GRANFLOW-SIM is an experimental channel 5 meters long and 0.3 meters wide. It is composed of three modules that make it a very versatile system since its geometric characteristics can be easily modified to suit the needs of the experiment that one wishes to do. These modules are: Material container: It is a box of 20cm x 20cm x 90cm that is capable of containing up to 50 kg of rock material. It is equipped with an electromagnetic lock that is controlled electronically from a control box.
Channel: The channel is 5 m long by 0.3 m wide. It is made of wood on a metal structure. The chute can adopt inclinations ranging from 5 ° to 45 °. It is in this module that you can find the largest number of sensors. It has glass walls which facilitate the taking of side videos as well as photographs at any point in the channel. It has a pirelli floor surface to add roughness to the bottom.
Sedimentation unit: The sedimentation unit is the area in which materials decelerate and settle. It has a length of 2.5 m and a width of 1.4 m. This section can also have variable inclinations ranging from 0 ° to 20 °. It also has glass walls for taking videos or photographs.
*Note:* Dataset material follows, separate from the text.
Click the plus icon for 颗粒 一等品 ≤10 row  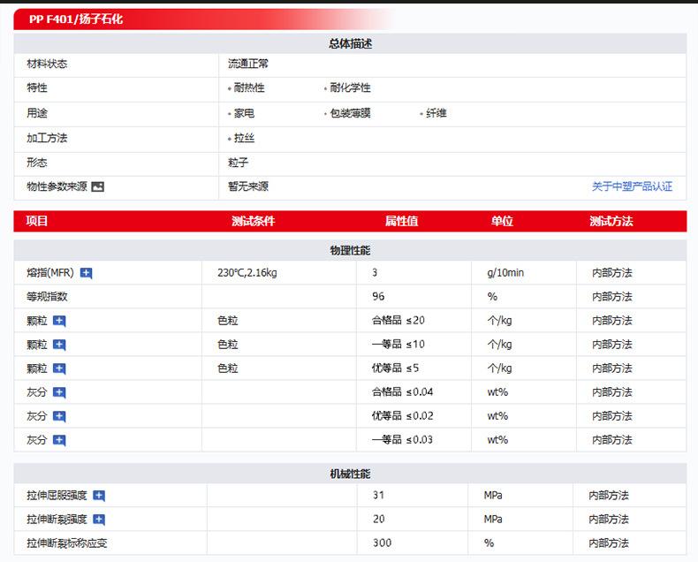pyautogui.click(x=59, y=345)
Sensors: Both the channel and sedimentation unit are equipped with a wide range of sensors including laser barriers for the study of kinematics of avalanches; load cells for the dynamic study of volume distribution and mass in the channel; piezoelectric sensors and microphones to study the type of interaction between particles and the granular flow temperature; cameras and video for studies of optical velocimetry and to see in slow motion the development of phenomena. The variety of sensors and the modularity of this channel allow the development of diverse studies on granular flows both dry and wet.